Singapore, Jul 20, 2009: Dr Ming-Zong Lai, a Research Fellow at the Institute of Molecular Biology, Academia Sinica and his colleagues have discovered that a molecule called "Deltex1", which is said to contribute to immune tolerance. Their results, published in the July 17 issue of the highly influential immunology journal Immunity, are expected to contribute to the future development of immunological therapy.

Immune tolerance prevents the adaptive immune system from attacking the body's own tissues. One of the major mechanisms of immune tolerance is the induction of T-cell anergy which prevents T-cell activation. "Anergy" is the term used in immunobiology to describe lack of reaction by the body's defense mechanisms to antigens: so if immune cell anergy is induced, it means that immune cells are not activated and therefore the body’s immunity is compromised.

 

Dr Lai and his group are said to have advanced understanding of these processes by discovering that a molecule called Deltex1 functions to suppress T cell activation. By using transgenic mice, the researchers found that Deltex1 profoundly prevents the activation of T cells. Further study revealed that Deltex1 utilizes at least three distinct mechanisms to prevent T-cell activation: Deltex1 promotes the degradation of a key upstream enzyme (kinase), inactivates another enzyme (kinase), and further targets several biological processes within the cell (signaling cascades).

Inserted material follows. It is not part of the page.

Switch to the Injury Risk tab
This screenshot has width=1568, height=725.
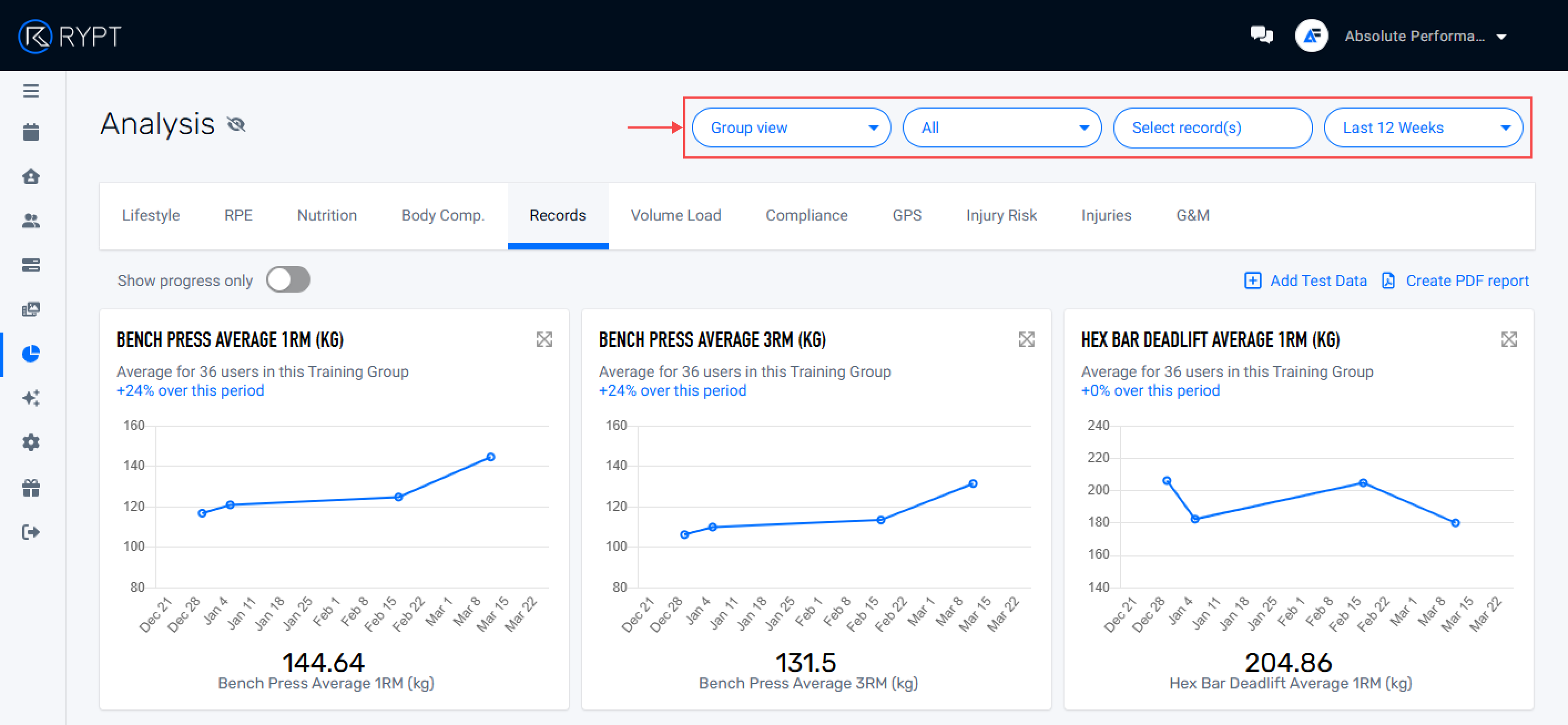1001,216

Using these three inhibitory processes, according to the researchers, the Deltex1 effectively blocks the activation signals in T cells, rendering them inactive. Conversely, if the Deltex1 gene is deleted, T cells become hyper-active. In mice lacking Deltex1, autoantibodies are spontaneously produced, causing inflammation in the lung and liver, indicating that autoimmune diseases are induced in the absence of Deltex1.

 

The findings of the research are expected to help in the future development of immunological therapy for the prevention of graft rejection and the elimination of cancer cells.